SNCF CC 70000 was a class of two prototype high power diesel-electric locomotives numbered CC 70001 and 70002. They were built at the same time as a diesel-hydraulic version, BB 69000.

== Transmission ==
The locomotives were an attempt to produce a new class of locomotives of extremely high power. Two high-speed diesel engines producing 2,000 hp each could provide this, but existing electric transmissions were unable to handle so much. New techniques were needed, with several innovations.

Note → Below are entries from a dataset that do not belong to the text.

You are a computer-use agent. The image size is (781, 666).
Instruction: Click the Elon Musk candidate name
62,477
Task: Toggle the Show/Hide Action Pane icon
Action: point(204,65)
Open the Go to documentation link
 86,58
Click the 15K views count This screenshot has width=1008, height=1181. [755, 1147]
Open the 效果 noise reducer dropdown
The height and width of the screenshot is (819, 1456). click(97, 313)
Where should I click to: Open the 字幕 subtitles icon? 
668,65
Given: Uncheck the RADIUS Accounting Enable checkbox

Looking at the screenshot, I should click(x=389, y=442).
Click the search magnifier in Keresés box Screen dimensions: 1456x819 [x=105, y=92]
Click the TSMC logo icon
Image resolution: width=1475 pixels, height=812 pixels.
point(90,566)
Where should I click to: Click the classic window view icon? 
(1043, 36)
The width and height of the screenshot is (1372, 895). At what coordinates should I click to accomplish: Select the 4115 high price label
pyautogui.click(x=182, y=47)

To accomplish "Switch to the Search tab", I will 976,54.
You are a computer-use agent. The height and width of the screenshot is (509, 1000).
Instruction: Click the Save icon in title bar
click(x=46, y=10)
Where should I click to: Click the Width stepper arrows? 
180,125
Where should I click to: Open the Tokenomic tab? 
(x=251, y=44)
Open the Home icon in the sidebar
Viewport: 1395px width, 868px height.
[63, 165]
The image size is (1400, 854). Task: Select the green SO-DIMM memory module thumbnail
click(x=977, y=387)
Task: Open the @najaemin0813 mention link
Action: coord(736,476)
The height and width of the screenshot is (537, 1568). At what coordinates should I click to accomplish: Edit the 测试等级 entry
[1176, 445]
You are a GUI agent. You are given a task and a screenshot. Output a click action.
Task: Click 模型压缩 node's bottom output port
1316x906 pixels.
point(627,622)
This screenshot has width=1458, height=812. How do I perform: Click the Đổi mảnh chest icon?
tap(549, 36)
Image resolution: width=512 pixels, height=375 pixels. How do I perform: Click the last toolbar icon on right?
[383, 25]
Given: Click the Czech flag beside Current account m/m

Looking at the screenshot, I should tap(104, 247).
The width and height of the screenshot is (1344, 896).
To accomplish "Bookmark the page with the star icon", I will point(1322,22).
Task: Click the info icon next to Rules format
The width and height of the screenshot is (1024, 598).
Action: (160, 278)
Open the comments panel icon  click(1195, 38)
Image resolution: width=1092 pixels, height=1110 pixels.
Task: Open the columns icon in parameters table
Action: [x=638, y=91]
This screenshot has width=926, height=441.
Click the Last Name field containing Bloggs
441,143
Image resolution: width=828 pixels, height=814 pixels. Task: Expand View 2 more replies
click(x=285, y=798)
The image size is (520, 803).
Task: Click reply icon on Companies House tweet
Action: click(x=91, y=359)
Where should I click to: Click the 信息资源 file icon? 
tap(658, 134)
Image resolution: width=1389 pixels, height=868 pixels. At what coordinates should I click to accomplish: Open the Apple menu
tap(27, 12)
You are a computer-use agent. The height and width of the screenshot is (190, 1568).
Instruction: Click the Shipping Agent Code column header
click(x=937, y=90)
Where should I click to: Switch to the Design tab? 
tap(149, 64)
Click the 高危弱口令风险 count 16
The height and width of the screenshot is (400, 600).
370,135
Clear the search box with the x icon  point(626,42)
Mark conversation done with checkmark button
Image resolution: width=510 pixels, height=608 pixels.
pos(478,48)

A three-phase AC alternator was used, rather than a DC generator. This avoided the commutator needed, which had become a limitation on power and machine speed for large locomotives. The AC current was then rectified by arrays of silicon diodes and the DC produced was fed to the two traction motors. The motor voltage was 1,800V at a continuous current rating of 980A, 1,030A (one hour) and 1,580A peak for starting. Control of power was by controlling the excitation of the alternator, although there was also a single step of field weakening for the motors.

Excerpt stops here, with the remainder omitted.